**EXERCISE DESCRIPTION:** All that should appear is the line containing "The height and width of the screenshot is (692, 960)." and the lines after it in the records below, each reproduced exactly.

Stored records:
----
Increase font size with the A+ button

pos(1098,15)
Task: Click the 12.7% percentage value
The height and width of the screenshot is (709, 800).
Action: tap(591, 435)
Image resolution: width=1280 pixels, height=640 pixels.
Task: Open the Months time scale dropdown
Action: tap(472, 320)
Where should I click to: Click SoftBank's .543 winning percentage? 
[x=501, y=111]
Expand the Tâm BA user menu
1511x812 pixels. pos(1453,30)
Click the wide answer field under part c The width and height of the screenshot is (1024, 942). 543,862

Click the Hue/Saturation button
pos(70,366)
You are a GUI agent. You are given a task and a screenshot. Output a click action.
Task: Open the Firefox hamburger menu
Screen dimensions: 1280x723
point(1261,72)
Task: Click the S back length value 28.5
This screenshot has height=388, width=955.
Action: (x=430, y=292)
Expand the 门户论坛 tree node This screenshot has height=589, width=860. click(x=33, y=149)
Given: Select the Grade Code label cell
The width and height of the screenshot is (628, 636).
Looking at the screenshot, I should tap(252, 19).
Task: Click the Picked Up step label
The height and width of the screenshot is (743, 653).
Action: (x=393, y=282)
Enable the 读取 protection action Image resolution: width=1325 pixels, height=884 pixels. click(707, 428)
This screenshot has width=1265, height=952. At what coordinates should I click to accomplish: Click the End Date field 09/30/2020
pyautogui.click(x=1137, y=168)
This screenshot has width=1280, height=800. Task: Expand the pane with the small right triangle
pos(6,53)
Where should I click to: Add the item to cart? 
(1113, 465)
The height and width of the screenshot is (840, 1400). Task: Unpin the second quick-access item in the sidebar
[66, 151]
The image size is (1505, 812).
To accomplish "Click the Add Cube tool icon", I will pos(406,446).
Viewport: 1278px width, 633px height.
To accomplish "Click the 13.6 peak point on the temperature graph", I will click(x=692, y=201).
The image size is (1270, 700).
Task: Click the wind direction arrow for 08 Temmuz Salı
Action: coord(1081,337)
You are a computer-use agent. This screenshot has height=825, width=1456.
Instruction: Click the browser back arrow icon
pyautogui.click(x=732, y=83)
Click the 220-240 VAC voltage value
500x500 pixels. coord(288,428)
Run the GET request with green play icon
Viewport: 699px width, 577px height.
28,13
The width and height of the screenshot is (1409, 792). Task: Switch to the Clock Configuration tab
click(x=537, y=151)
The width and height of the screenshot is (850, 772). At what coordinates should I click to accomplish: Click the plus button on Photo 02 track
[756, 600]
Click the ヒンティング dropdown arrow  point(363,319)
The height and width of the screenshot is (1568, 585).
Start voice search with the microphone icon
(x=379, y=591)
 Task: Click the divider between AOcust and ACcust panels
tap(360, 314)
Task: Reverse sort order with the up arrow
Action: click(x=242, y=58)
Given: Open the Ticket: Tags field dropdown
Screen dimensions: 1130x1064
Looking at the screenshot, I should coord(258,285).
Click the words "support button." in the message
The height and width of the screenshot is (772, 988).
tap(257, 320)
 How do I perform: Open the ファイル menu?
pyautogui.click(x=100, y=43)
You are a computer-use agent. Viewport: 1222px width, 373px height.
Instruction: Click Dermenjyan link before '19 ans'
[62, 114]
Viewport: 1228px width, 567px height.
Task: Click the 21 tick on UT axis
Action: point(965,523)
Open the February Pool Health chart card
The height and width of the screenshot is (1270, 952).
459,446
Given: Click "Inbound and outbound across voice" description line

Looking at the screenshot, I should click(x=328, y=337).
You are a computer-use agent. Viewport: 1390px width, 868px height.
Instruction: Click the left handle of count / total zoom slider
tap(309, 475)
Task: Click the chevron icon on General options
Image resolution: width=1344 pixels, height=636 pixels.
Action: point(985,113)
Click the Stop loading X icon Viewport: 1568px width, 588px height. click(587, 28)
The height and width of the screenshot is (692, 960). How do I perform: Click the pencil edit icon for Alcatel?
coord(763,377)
----
**YOUR SOLUTION:**
The height and width of the screenshot is (692, 960). How do I perform: Click the pencil edit icon for Alcatel?
coord(763,377)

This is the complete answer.